(Supplied records)
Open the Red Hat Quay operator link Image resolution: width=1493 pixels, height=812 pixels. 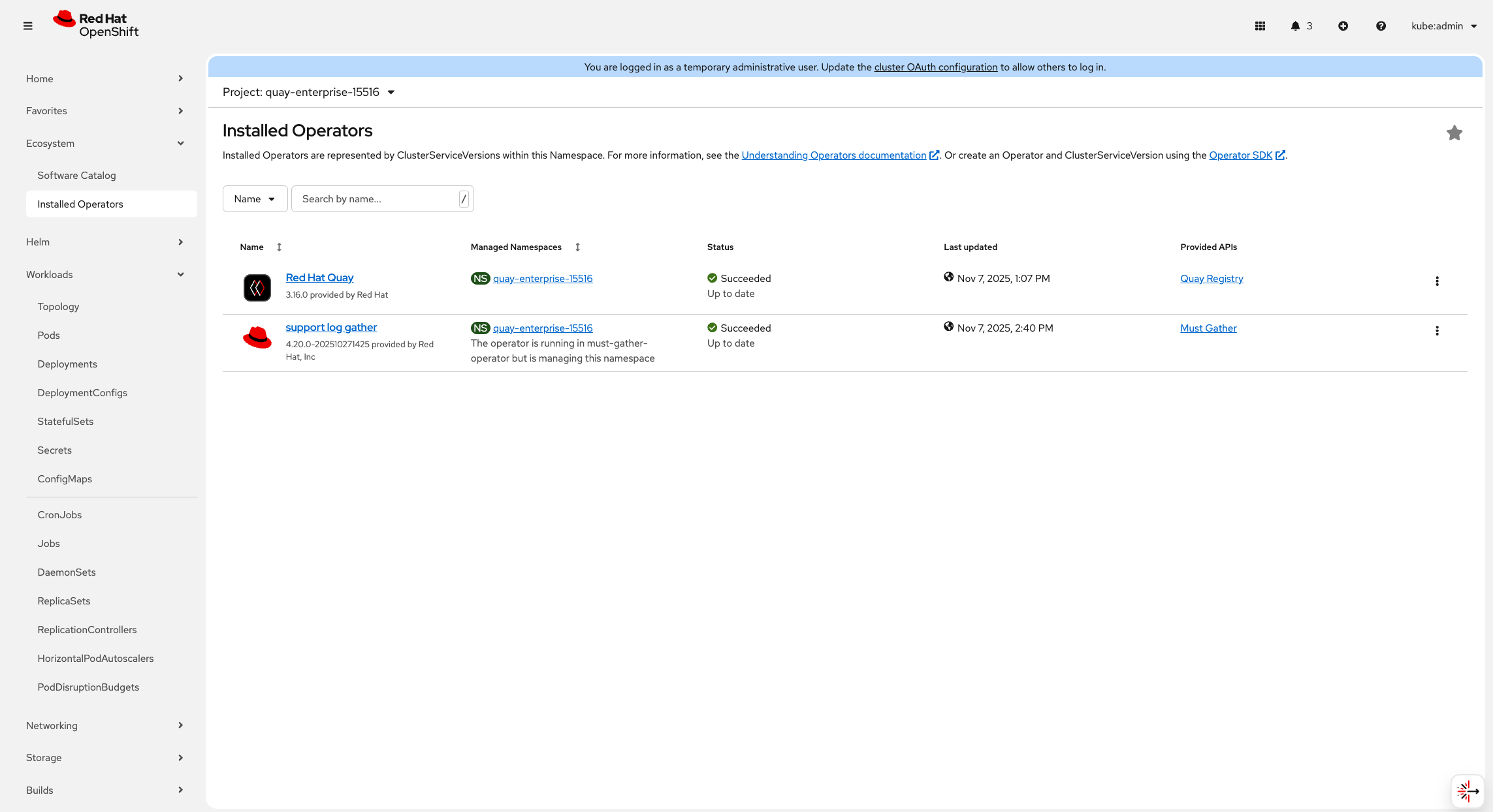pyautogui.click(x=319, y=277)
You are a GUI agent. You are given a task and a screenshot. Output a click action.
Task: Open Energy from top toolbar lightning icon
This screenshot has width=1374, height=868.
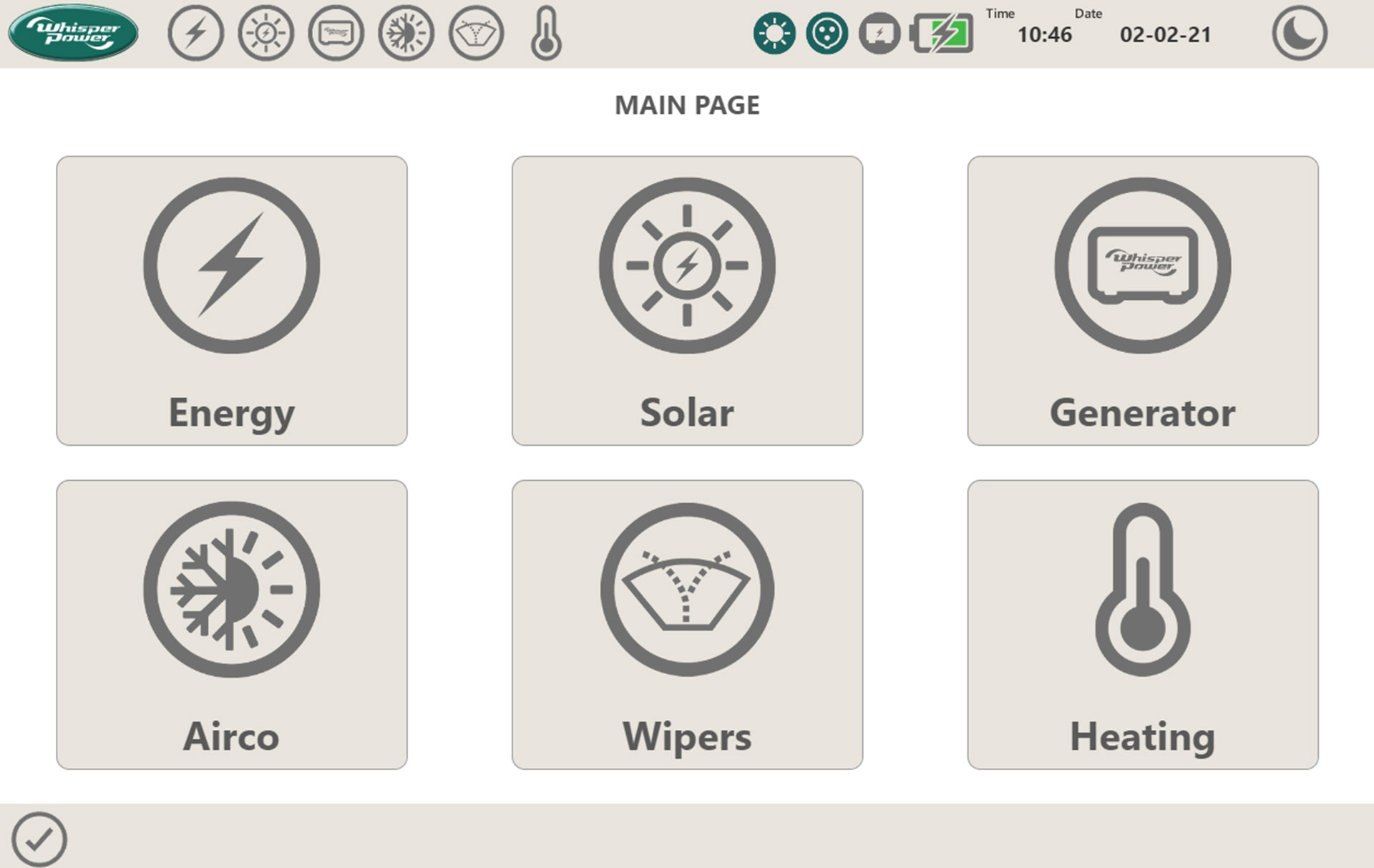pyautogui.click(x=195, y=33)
(End Supplied records)
» **Your assignment**
Transcribe exactly the span of lines from the line holding "Task: Open Energy" through the last line above, both included. Pictures stay out.

» **Task solution**
Task: Open Energy from top toolbar lightning icon
This screenshot has width=1374, height=868.
pyautogui.click(x=195, y=33)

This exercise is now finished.